"Spruell, Darren-Perot" <[EMAIL PROTECTED]> writes:
> From: Wolfgang S. Rupprecht
>> 2) Forging the source IP in a TCP packet and succeeding in negotiating
>>    the 3-way handshake isn't all that simple any more.  I wouldn't
>>    worry about it.  If someone could forge that reliably, there is
>>    much better game to go after (like breaking into machines that
>>    still use IP addresses for authorization.)  Someone spoofing an IP
>>    so that you mistakenly block an innocent party is pretty much
>>    wasting a good trick.
>
> Is it possible at all? You spoof your address to appear as my ISP for the
> source address of a TCP connection. You send a SYN packet seeming to appear
> from the ISP. I send SYN+ACK back to that ISP address. ISP drops it because
> that address never sent SYN in first place. You never get anything back,
> neither do I, and no TCP handshake occurs.
>
> Or does this involve a much more sophisticated attack than I'm imagining?

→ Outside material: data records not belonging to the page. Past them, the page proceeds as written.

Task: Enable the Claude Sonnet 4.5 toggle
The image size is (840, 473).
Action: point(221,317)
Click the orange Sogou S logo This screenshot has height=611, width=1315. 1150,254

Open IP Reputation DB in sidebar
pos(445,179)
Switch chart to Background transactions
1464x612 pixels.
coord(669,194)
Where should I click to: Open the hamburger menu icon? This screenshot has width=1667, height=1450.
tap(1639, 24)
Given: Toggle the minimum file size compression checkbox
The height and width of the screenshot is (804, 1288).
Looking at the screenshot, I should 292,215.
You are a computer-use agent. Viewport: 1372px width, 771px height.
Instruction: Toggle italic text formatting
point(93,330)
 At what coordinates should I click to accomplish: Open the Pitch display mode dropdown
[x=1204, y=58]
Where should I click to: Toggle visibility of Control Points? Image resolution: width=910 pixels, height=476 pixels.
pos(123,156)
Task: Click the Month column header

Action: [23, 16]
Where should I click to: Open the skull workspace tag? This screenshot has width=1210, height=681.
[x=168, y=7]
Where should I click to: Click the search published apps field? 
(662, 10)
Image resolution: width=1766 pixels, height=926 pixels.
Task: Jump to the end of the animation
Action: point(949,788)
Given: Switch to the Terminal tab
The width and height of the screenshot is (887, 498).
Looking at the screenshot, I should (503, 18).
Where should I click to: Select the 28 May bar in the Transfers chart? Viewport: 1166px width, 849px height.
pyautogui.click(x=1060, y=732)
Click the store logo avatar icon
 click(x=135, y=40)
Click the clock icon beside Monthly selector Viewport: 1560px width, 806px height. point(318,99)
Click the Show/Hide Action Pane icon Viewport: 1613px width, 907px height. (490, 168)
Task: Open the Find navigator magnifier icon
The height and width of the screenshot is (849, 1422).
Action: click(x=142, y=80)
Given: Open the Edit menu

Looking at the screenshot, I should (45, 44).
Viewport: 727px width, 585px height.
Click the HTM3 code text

Spoofing the tcp connection is possible if you can guess what was in
the packet that the other side sent back in response to the first
spoofed syn.  Obviously you'll never see the packet, but the only
thing that you need to know that isn't obvious is the initial sequence
number.  Back in the early days of BSD the initial tcp-sequence number
wasn't all that hard to guess.  Predicting it was relatively easy if
the other side was a BSD system that didn't have too many tcp
connections per second.  

After each tcp connections the kernel incremented the initial sequence
number by some small, fixed amount.  Connecting up to any tcp port
would tell you what the kernel was currently using.  Connecting a few
times in a row would tell you how much it incremented the initial
number by for each connection.  It also gave on a rough idea how many
connections per second the kernel was seeing.